Magoado com Laporta, o holandês também afirmou que não voltará ao Camp Nou por um tempo
Ex-técnico do Barcelona, o primeiro em mais de 15 anos que teve a missão de armar um time sem Lionel Messi, Ronald Koeman questionou em entrevista ao jornal holandês AD que não entende por que o clube não poderia ter mantido o craque se logo depois contratou Ferrán Torres do Manchester City por € 55 milhões.
Torres foi na teoria um substituto para Sergio Agüero, aposentado do futebol após sofrer problemas cardíacos, mas atacante argentino chegou no mesmo mercado em que Messi saiu para o Paris Saint-Germain ao fim do seu contrato, com o Barcelona alegando que não poderia inscrever o novo vínculo do seu camisa 10 sem violar as regras de Fair Play Financeiro do Campeonato Espanhol.
Antoine Griezmann voltou ao Atlético de Madrid, inicialmente por empréstimo, no final da janela de verão, e Phillipe Coutinho foi cedido temporariamente ao Aston Villa em janeiro. Dois altos salários que pelo menos em parte saem da folha do Barcelona, mas do outro lado vieram Pierre-Emerick Aubameyang e Adama Traoré, além de Torres.

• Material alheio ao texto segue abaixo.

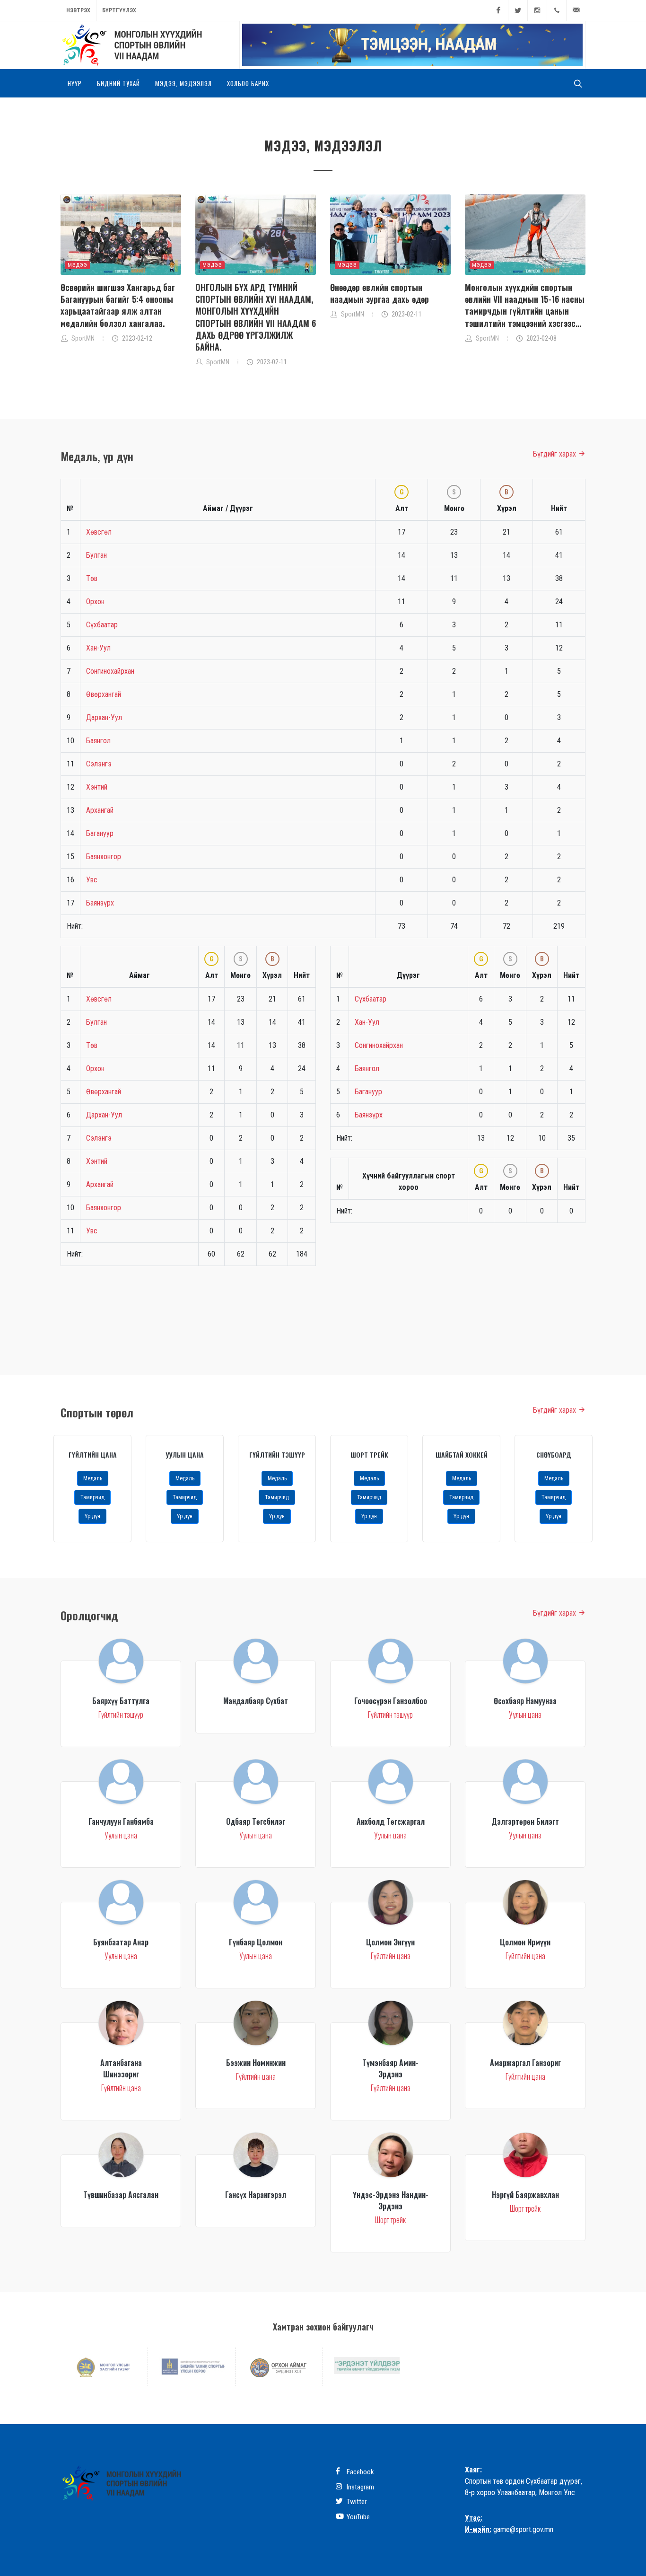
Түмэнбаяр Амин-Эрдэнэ (390, 2068)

“Foi pela insistência da hierarquia do clube que eu concordei com a saída de certos jogadores, para ajudar a colocar as finanças em ordem. Mas quando você vê que eles contrataram alguém por € 55 milhões pouco depois de deixar Messi ir embora, faz você pensar se algo mais estava acontecendo. Por que Messi teve que sair?”, questionou.

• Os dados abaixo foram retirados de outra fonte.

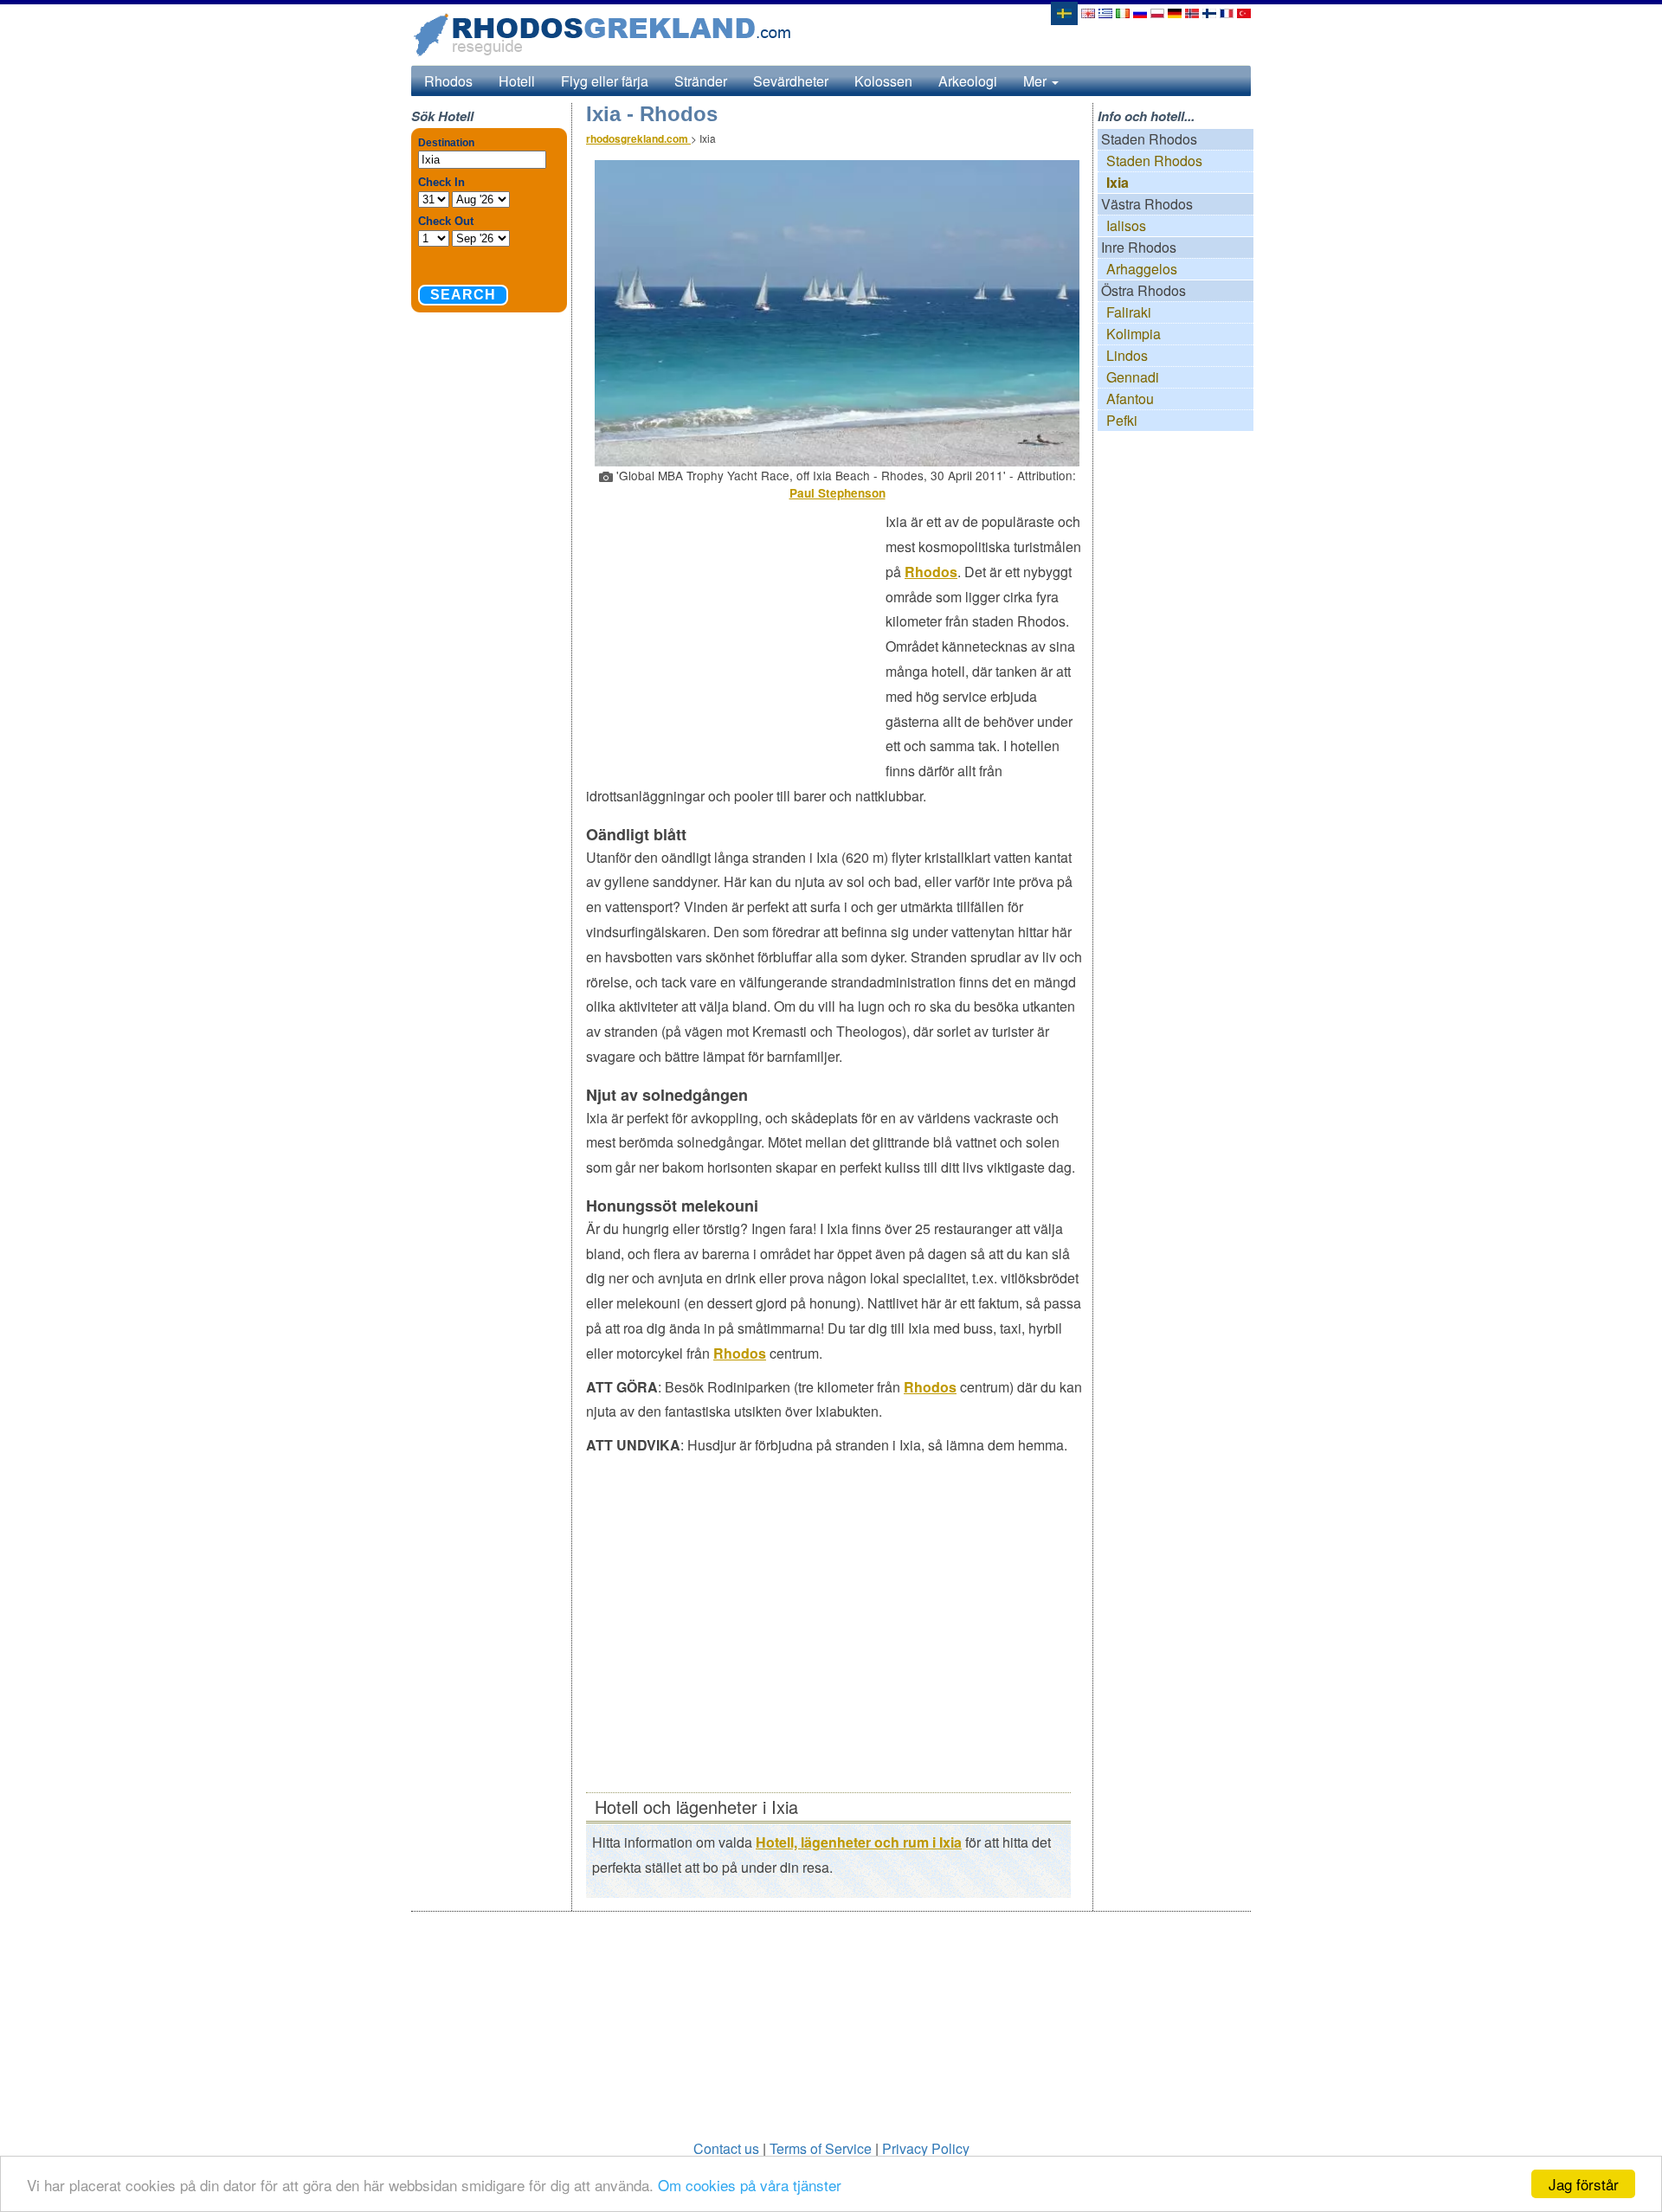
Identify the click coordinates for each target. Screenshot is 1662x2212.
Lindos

Koeman foi demitido em outubro, e o Barcelona melhorou seu desempenho sob o comando de Xavi Hernández, marcando pelo menos quatro vezes nos últimos três jogos. O holandês, porém, está magoado além da saída de Lionel Messi e não tem medo nenhum de apontar o dedo para quem ele acha que é o responsável: o presidente Joan Laporta.
“O Barcelona não me deu o mesmo tempo que está dando a Xavi. Ainda é doloroso para mim. Eu estava trabalhando com muitos jogadores lesionados. Agora Pedri está em forma novamente. Ousmane Dembélé está de volta. Todo técnico precisa de tempo e paciência da direção. Laporta me disse milhares vezes que Xavi não seria o técnico porque ele não tinha experiência suficiente. Mas eu não era o técnico de Laporta. Eu tive esse sentimento desde o primeiro tempo. Não houve um clique depois que ele foi eleito. Houve uma falta de apoio do andar de cima”, disse.
“Eu realmente queria ter sucesso no Barcelona, mas percebi que Laporta queria se livrar de mim porque eu não fui contratado por ele. Você não me verá no Camp Nou por um tempo. Não posso fazer isso ainda. Com esse presidente, não posso fingir que nada aconteceu”, encerrou.